EXTRACTED TEXT =
=== Begin Enclosure ===

Overview
Single-node Minikube cannot simulate distributed Kubernetes behavior. When there is only one node, every scheduling decision is trivial — affinity rules become no-ops, topology constraints have nothing to spread across, and node failure is total cluster failure. Multi-node clusters let you test the behaviors that matter in production: pod placement, rolling updates across nodes, zone-aware scheduling, and graceful node failure recovery.
Create a Multi-Node Cluster
# 3-node cluster with Docker driver (recommended)
minikube start --nodes 3 --driver=docker --cpus=2 --memory=4096
# Verify all nodes are ready
kubectl get nodes -o wide
# NAME STATUS ROLES AGE VERSION INTERNAL-IP
# minikube Ready control-plane 60s v1.30.0 192.168.49.2
# minikube-m02 Ready <none> 30s v1.30.0 192.168.49.3
# minikube-m03 Ready <none> 15s v1.30.0 192.168.49.4
The --cpus and --memory flags apply per node. A 3-node cluster with --cpus=2 --memory=4096 uses 6 CPUs and 12GB RAM total on your host. Plan accordingly.
Driver Selection
# Docker (recommended — fastest, least overhead)
minikube start --nodes 3 --driver=docker
# Hyperkit (macOS — better network isolation)
minikube start --nodes 3 --driver=hyperkit
# KVM2 (Linux — full VM isolation)
minikube start --nodes 3 --driver=kvm2
# Hyper-V (Windows)
minikube start --nodes 3 --driver=hyperv
Docker driver creates container-based nodes (fastest startup, lowest overhead). VM-based drivers provide better isolation but consume more resources and take longer to start.

=== End Enclosure ===

INSTRUCTIONS =
**1)** In one to three sentences, explain why the Minikube multi-node page says a single-node cluster cannot simulate distributed Kubernetes behavior.
**2)** Answer these questions from the Minikube multi-node page:
(a) Which driver is listed for macOS with better network isolation?
(b) What internal IP does the node minikube-m03 show?
(c) How much RAM in total does a 3-node cluster with --memory=4096 use on the host?
The listing isn't needed for any of this work.

STORED DATA =
=== Begin Enclosure ===

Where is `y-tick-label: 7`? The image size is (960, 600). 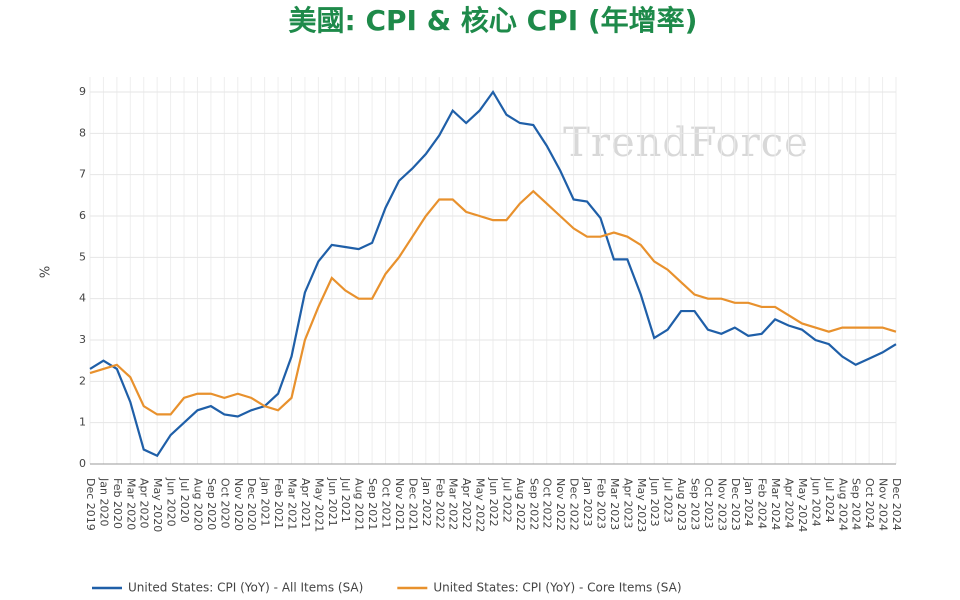 y-tick-label: 7 is located at coordinates (82, 174).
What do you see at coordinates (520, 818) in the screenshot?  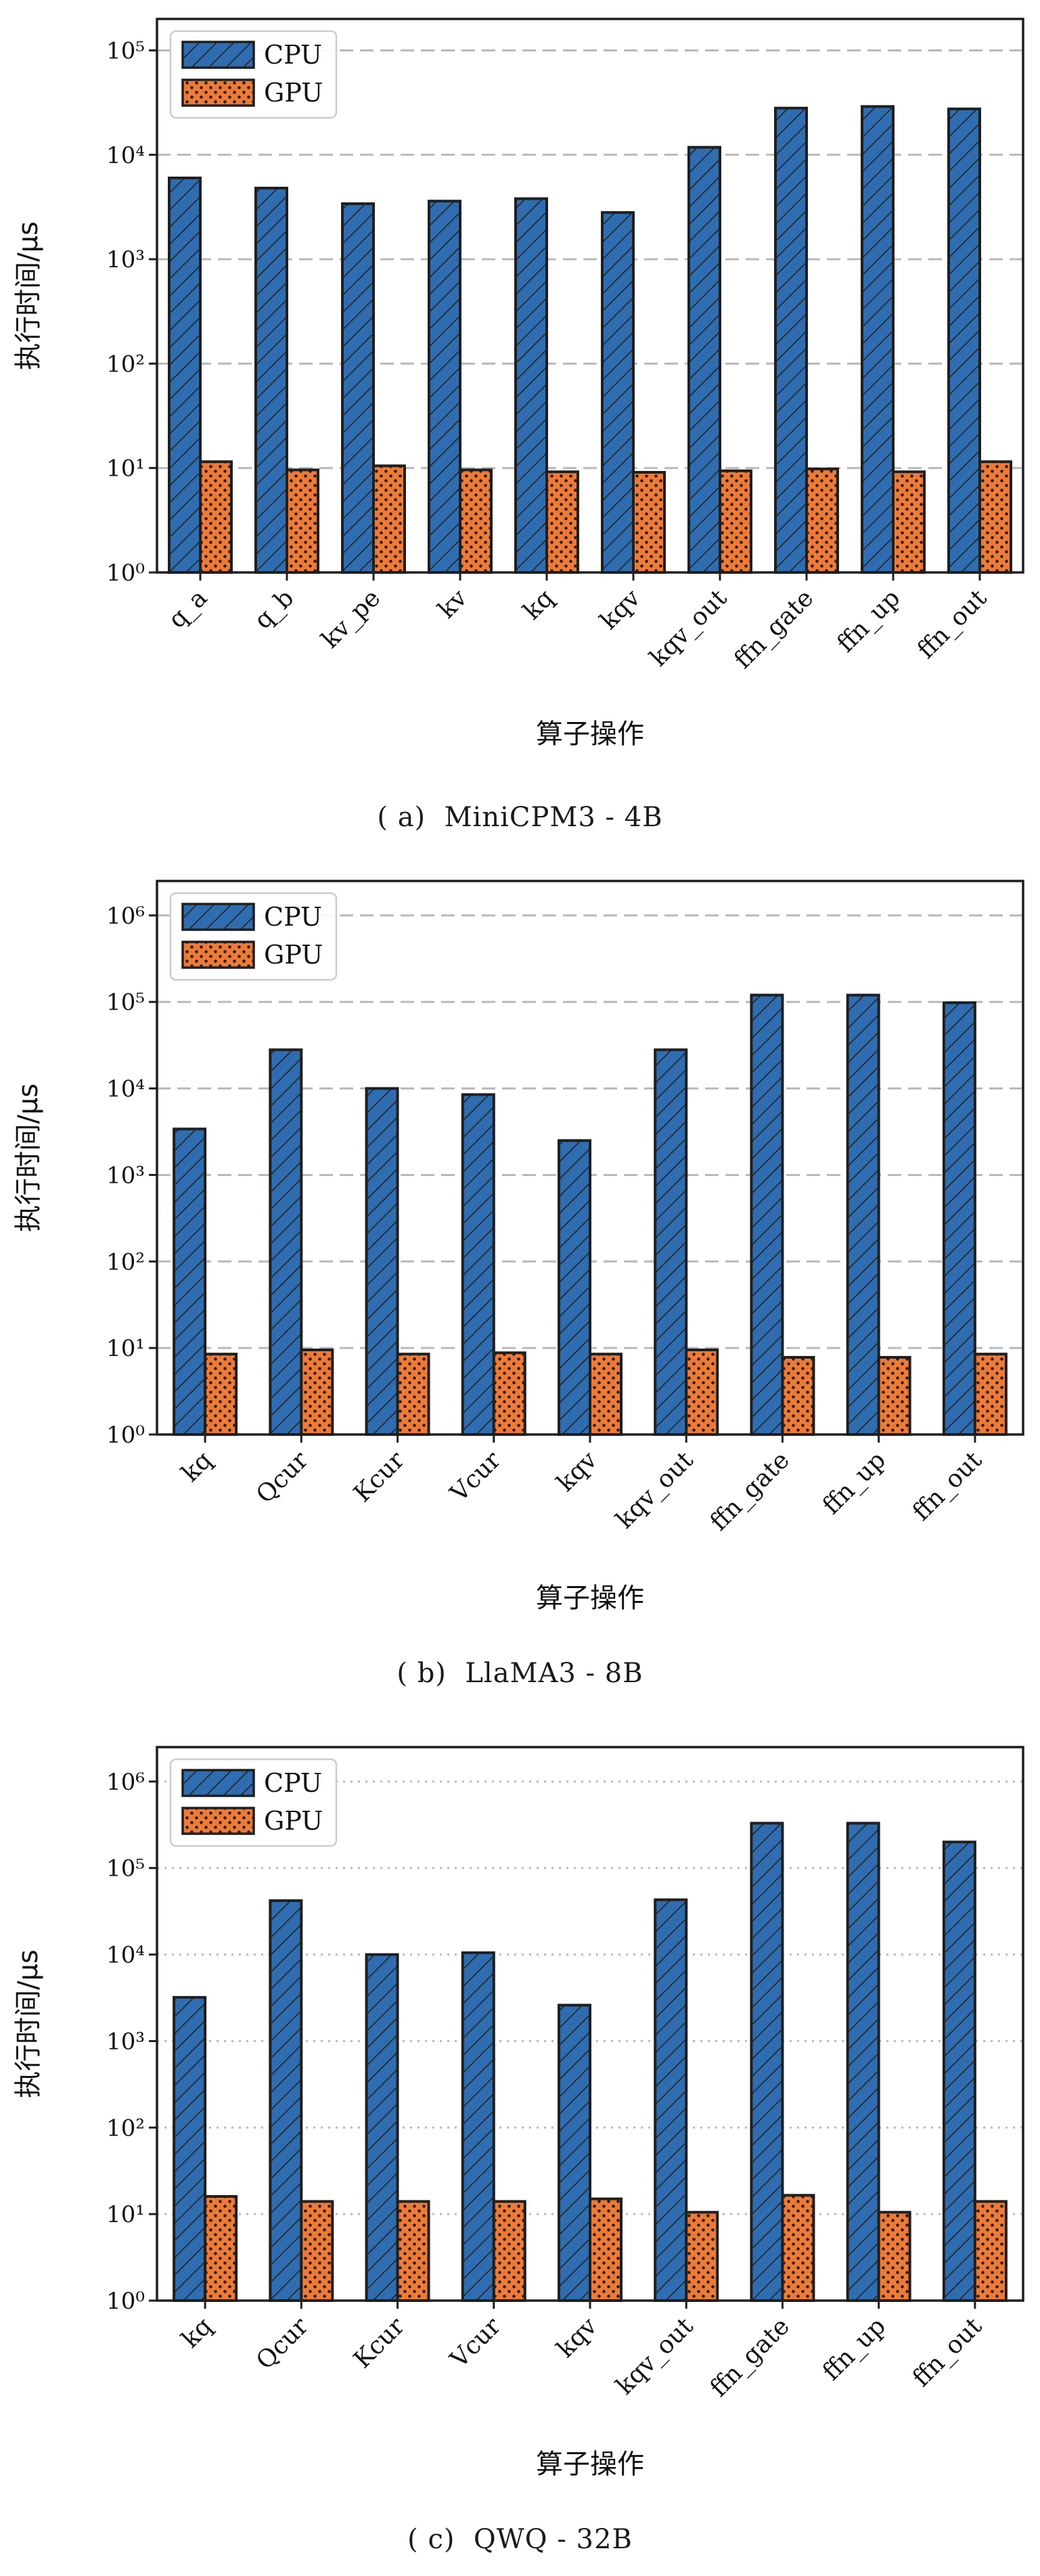 I see `caption-a: ( a) MiniCPM3 - 4B` at bounding box center [520, 818].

=== End Enclosure ===

PROBLEM SOLUTIONS =
**1)** With only one node, every scheduling decision is trivial. Affinity rules become no-ops, topology constraints have nothing to spread across, and a node failure is a total cluster failure.

**2)**
(a) Hyperkit
(b) 192.168.49.4
(c) 12GB